* [THE TASK]:
For the listing below, give the number of lines that include "message" and add nothing to it.

* [AVAILABLE DATA]:
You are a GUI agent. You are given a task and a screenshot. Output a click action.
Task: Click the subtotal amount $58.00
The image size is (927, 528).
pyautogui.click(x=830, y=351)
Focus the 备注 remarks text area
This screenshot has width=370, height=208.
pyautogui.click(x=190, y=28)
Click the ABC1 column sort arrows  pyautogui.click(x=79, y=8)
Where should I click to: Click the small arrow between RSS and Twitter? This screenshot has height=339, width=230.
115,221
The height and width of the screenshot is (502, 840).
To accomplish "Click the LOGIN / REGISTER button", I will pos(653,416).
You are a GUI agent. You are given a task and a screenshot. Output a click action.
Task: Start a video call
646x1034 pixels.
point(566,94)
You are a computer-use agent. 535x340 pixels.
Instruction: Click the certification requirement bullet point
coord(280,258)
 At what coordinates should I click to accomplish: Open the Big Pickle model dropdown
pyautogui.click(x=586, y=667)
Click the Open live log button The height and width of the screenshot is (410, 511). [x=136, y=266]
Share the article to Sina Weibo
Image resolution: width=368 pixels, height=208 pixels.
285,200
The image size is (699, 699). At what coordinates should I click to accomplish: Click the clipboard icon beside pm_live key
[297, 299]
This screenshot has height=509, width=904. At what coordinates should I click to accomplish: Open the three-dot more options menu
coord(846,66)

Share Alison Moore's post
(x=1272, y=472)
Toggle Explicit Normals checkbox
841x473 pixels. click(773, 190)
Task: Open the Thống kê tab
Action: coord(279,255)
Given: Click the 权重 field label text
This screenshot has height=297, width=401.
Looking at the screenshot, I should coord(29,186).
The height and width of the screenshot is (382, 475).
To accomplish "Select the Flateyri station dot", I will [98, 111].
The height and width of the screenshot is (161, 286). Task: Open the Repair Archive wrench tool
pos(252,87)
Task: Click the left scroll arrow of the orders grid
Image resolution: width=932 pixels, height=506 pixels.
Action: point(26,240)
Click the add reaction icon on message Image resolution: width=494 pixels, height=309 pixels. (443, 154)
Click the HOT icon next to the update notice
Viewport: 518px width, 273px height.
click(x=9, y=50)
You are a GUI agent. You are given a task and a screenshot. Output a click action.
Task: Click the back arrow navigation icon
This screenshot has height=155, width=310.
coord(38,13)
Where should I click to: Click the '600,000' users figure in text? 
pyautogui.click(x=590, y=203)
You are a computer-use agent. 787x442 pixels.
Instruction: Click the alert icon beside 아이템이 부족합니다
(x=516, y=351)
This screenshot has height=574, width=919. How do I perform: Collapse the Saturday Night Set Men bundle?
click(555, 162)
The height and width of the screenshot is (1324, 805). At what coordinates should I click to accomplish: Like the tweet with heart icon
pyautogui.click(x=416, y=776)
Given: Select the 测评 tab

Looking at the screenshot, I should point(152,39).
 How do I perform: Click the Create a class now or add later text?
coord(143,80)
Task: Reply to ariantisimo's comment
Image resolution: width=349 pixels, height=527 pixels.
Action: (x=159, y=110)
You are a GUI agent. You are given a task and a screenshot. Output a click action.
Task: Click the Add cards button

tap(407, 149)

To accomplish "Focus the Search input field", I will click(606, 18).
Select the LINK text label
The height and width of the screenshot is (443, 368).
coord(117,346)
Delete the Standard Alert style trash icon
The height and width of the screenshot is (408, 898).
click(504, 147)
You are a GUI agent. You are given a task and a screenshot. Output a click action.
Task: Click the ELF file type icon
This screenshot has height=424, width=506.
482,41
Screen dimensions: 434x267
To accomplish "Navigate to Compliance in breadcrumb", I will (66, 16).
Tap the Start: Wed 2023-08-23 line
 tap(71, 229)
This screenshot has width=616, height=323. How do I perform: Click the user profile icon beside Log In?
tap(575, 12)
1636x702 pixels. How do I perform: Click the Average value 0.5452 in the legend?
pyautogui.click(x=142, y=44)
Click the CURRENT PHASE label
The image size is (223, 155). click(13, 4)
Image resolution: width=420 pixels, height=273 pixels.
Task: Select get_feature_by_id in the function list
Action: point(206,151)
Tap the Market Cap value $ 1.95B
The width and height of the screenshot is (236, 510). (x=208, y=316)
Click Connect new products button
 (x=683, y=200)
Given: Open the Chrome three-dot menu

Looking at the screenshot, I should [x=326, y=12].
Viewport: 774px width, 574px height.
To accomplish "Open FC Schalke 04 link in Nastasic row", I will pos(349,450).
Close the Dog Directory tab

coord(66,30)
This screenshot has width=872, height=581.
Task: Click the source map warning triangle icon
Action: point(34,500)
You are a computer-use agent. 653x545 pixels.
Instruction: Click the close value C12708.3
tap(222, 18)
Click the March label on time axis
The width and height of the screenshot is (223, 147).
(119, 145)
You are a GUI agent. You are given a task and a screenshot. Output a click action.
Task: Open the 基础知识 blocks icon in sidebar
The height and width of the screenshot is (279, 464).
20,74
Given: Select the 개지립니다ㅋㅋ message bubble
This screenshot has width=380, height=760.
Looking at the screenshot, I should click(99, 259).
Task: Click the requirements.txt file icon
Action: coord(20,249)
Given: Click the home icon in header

* [RESPONSE BELOW]:
2